(Stored data)
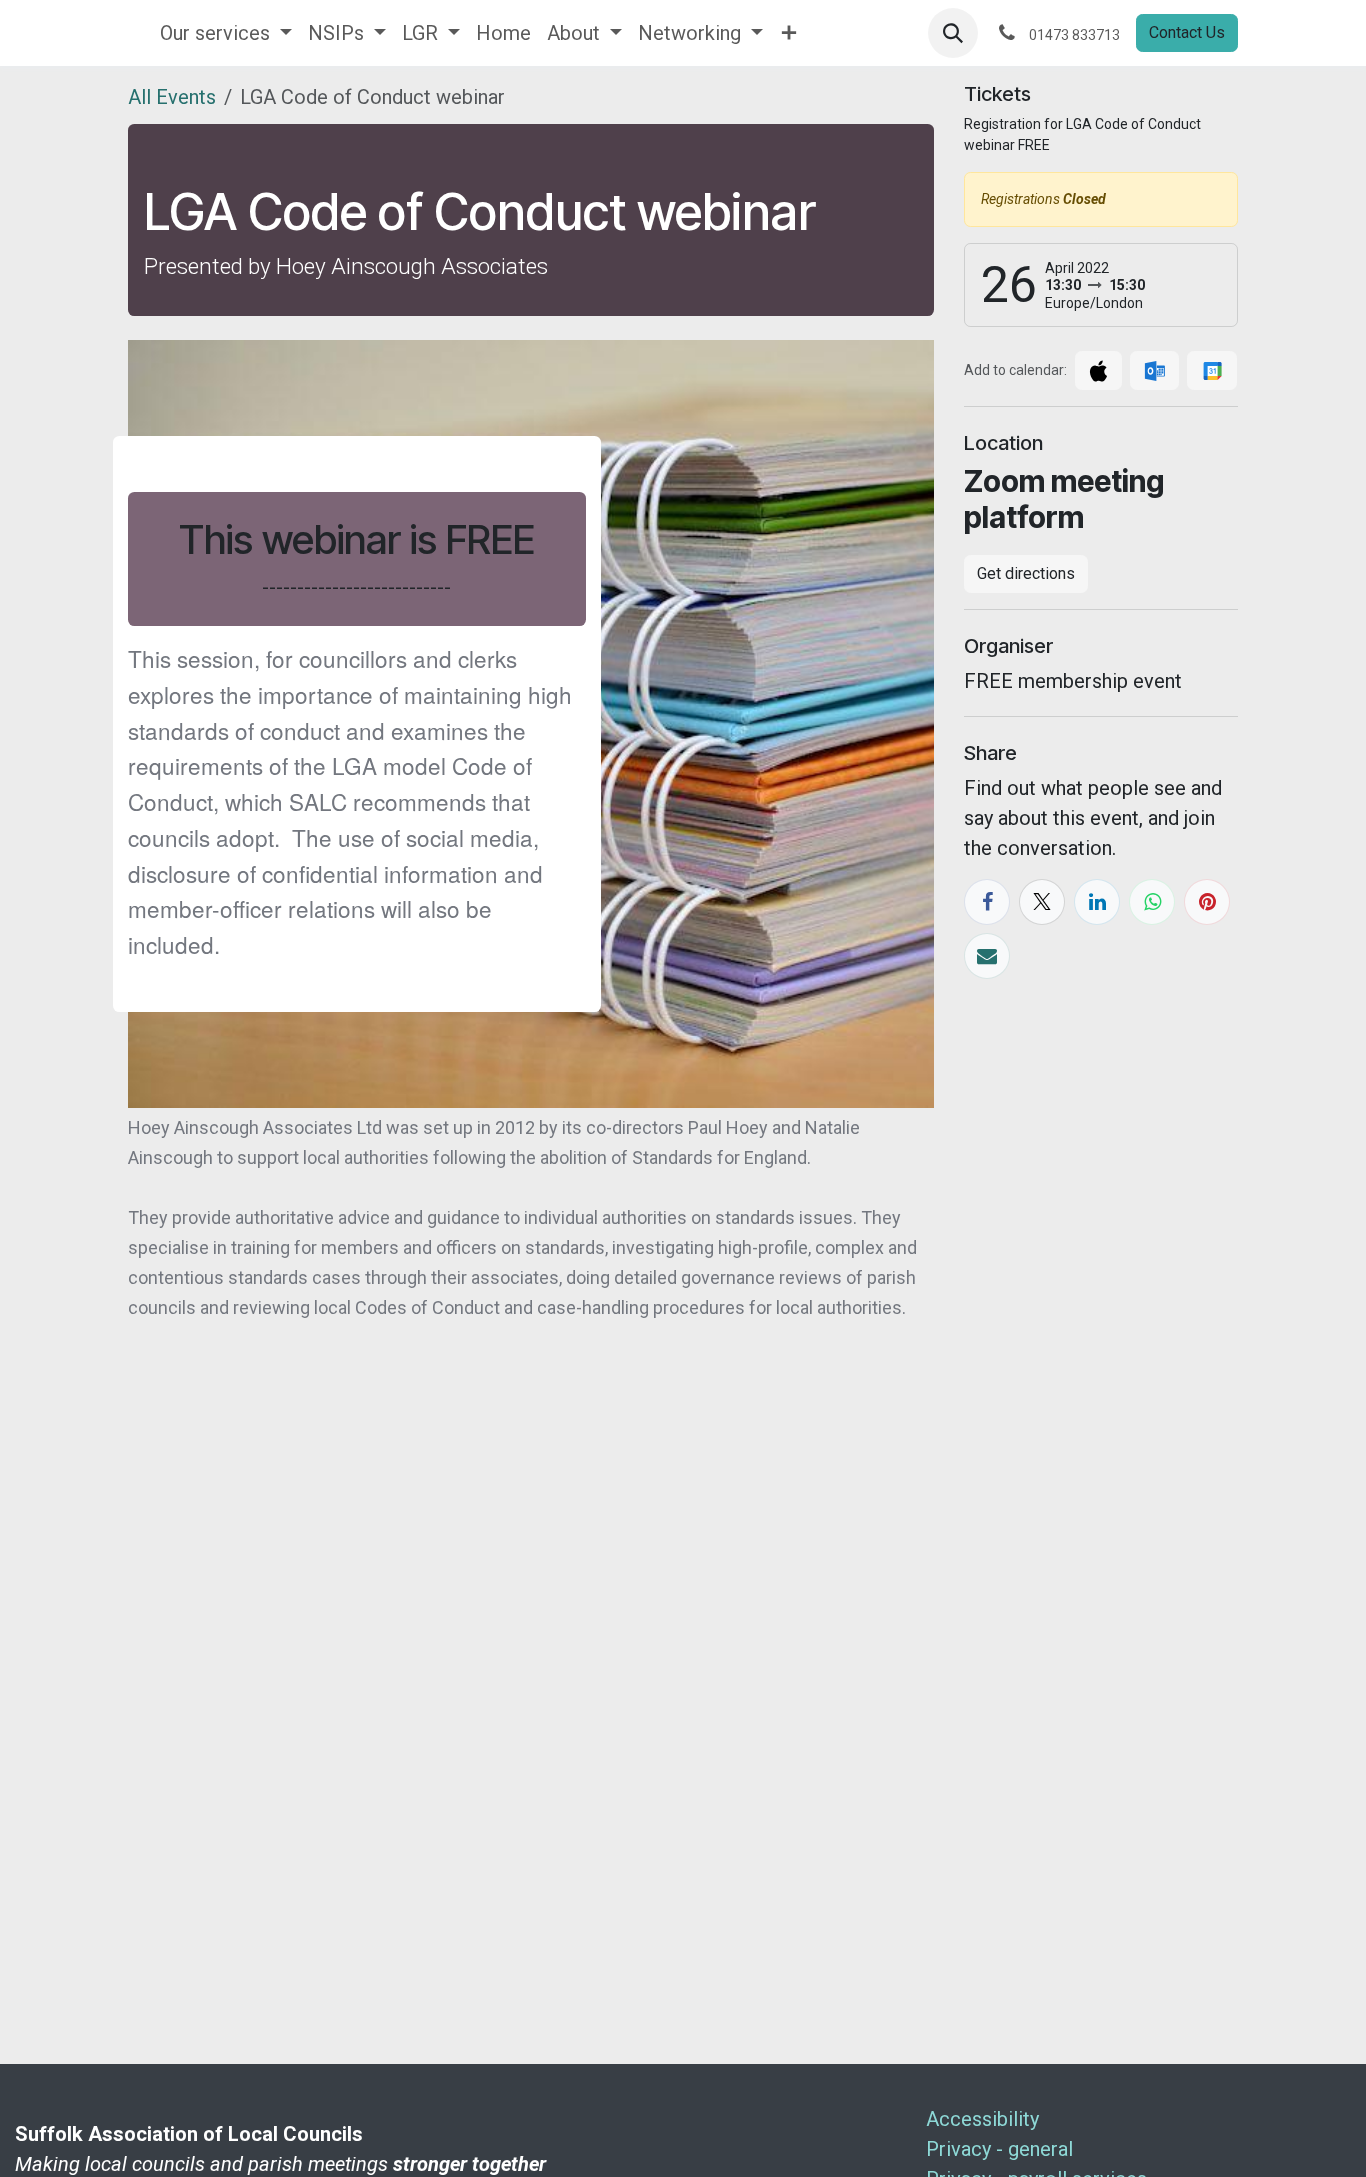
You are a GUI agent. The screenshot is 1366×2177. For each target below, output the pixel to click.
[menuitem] (226, 33)
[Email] (987, 956)
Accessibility (982, 2119)
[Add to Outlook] (1154, 370)
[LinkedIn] (1097, 902)
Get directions (1026, 573)
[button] (953, 33)
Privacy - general (999, 2149)
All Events (172, 97)
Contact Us (1187, 32)
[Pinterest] (1207, 902)
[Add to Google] (1211, 370)
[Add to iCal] (1098, 370)
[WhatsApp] (1152, 902)
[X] (1042, 902)
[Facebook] (987, 902)
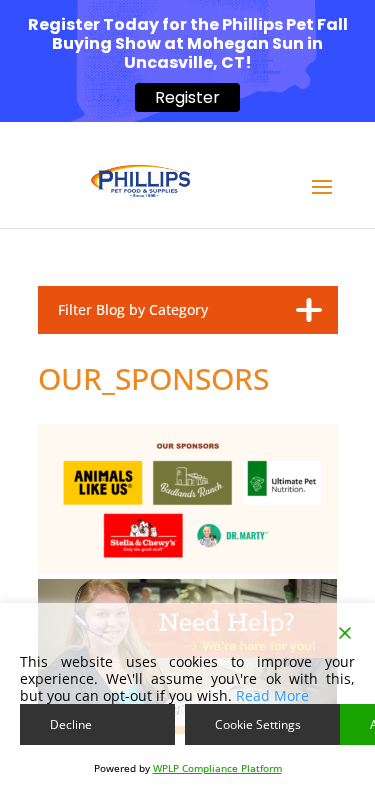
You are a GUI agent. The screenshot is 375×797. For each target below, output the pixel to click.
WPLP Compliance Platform (217, 768)
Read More (272, 695)
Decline (71, 724)
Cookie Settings (258, 724)
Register (187, 97)
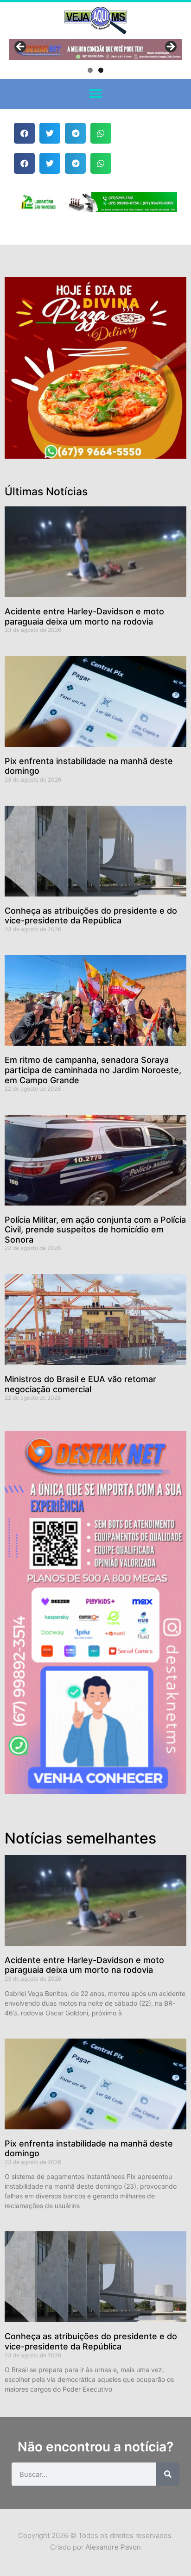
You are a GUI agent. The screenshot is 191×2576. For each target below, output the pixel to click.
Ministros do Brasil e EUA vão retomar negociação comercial (80, 1384)
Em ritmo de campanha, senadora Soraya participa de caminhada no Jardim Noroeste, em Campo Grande (93, 1070)
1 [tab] (90, 70)
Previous (21, 47)
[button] (95, 93)
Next (170, 47)
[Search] (167, 2474)
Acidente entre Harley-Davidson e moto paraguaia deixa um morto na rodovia (84, 616)
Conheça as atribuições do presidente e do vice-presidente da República (91, 916)
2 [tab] (100, 70)
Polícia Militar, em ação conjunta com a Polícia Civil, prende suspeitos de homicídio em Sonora (95, 1229)
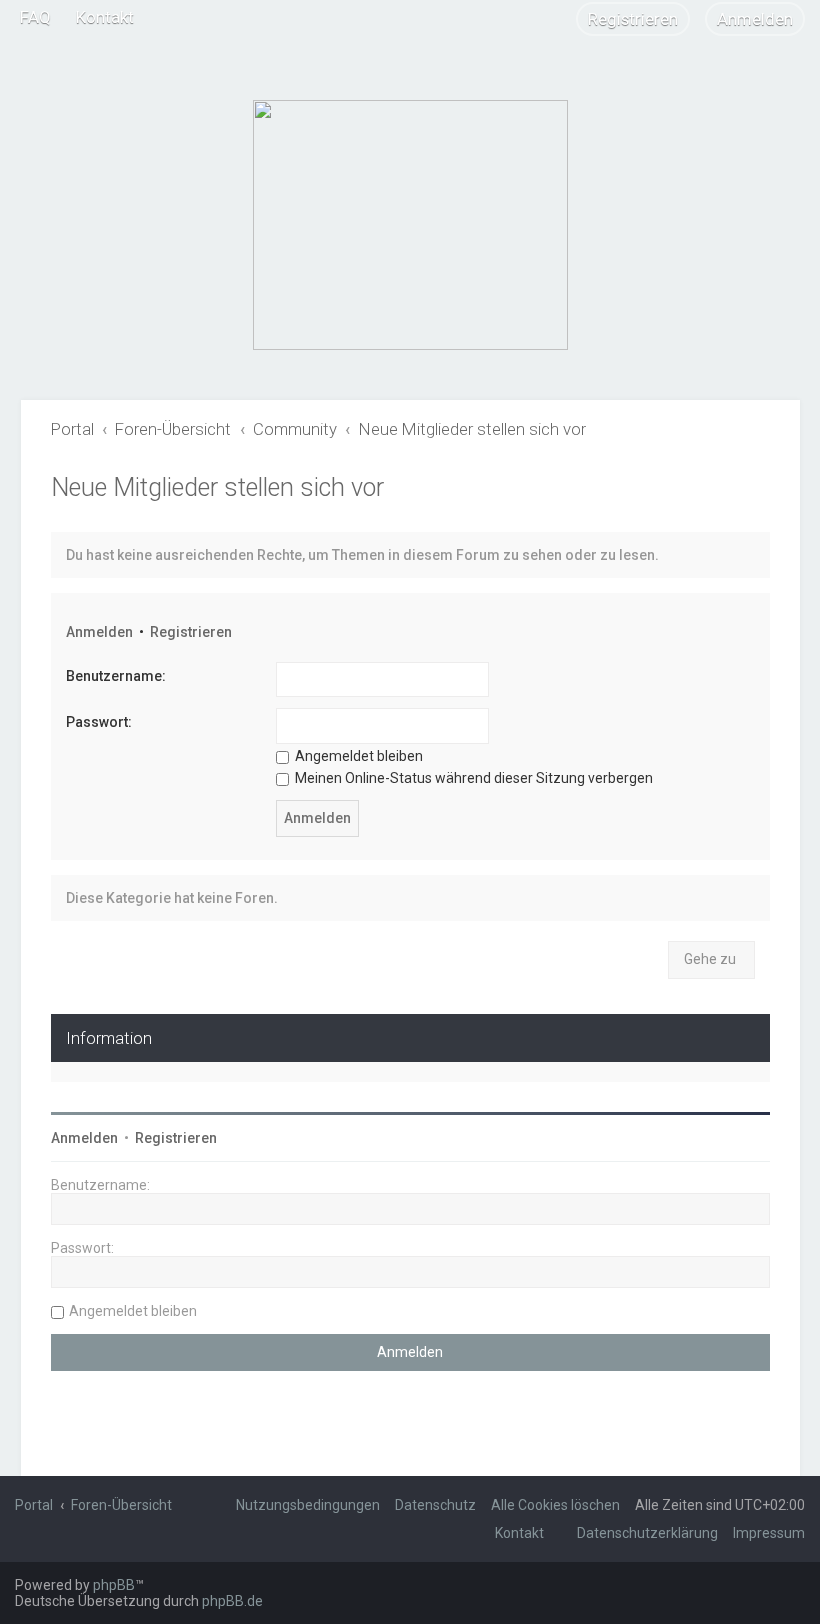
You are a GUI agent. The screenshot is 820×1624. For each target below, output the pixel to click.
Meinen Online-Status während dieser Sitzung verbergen (472, 778)
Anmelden (99, 632)
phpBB (114, 1585)
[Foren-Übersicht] (410, 225)
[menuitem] (35, 17)
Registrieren (191, 632)
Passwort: (99, 722)
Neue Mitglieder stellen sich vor (217, 487)
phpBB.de (232, 1601)
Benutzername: (116, 676)
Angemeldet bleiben (357, 756)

=== Exercise description ===
In the data above, find each line where the string "pixel" appears, then copy it.

=== Task output ===
You are a GUI agent. The screenshot is 1366×2177. For each target below, output the pixel to click.
You are a GUI agent. The screenshot is 375×797. For each target below, output the pixel to click.
You are a GUI agent. The screenshot is 191×2576. For each target below, output the pixel to click.
You are a GUI agent. The screenshot is 820×1624. For each target below, output the pixel to click.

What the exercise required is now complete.